Gober le Xanax, ou s’enfiler la pinte, et attendre de ressentir une légère sensation de coton dans les jambes. Enfiler la collerette à l’enfant de manière préventive. Se laver les mains, puis lui laver les mains. Menotter l’enfant. Sortir tous les ingrédients et ouvrir tous les bocaux. Se laver les mains. Dérouler la pâte sur la plaque du four. Visualiser mentalement à l’aide du compas la zone interdite aux légumes, à réserver à l’enfant.
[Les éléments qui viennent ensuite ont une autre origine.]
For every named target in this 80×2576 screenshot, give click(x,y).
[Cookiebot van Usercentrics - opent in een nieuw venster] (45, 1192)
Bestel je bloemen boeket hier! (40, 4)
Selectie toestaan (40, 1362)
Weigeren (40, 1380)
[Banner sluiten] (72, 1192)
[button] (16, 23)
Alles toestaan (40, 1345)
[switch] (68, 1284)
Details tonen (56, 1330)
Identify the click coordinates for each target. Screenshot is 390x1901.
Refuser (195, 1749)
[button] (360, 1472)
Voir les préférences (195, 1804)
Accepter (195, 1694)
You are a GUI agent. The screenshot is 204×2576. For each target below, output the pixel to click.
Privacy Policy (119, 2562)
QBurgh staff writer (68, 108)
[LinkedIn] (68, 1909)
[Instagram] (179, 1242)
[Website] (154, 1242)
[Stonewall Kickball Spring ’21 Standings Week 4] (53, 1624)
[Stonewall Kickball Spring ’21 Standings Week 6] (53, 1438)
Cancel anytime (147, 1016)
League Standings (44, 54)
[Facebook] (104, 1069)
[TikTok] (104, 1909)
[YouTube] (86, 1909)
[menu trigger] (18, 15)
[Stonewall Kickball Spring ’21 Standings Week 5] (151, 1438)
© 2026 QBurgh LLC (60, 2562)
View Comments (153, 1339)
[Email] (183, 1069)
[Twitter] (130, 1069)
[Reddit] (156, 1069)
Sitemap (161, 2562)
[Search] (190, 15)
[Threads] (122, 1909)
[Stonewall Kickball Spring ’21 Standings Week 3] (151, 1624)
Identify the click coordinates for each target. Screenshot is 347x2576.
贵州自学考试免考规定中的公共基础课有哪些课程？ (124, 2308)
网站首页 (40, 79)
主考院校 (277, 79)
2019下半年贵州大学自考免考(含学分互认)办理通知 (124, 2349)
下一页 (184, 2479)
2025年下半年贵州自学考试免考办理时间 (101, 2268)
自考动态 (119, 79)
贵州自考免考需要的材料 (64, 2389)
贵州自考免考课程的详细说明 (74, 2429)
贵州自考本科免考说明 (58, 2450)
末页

Lui faire étaler la sauce tomate (4-5 cuillères à soupe) sur la pâte, le jambon, les billes de mozza. Lui laver les mains entre chaque ingrédient. Lui repasser une menotte, et accrocher la seconde à une poignée de placard, de manière à ce que votre enfant ait la porte du four dans son champ de vision. Sur la zone définie précédemment comme étant celle qui vous sera destinée après cuisson, vous en donner à coeur joie avec les artichauts, les champignons, la roquette, et pourquoi pas quelques olives si le coeur vous en dit. Mettre au four préchauffé à 200°C. Pour le temps de cuisson, dites à votre enfant de vous appeler quand la pizza ressemble à celle de la photo.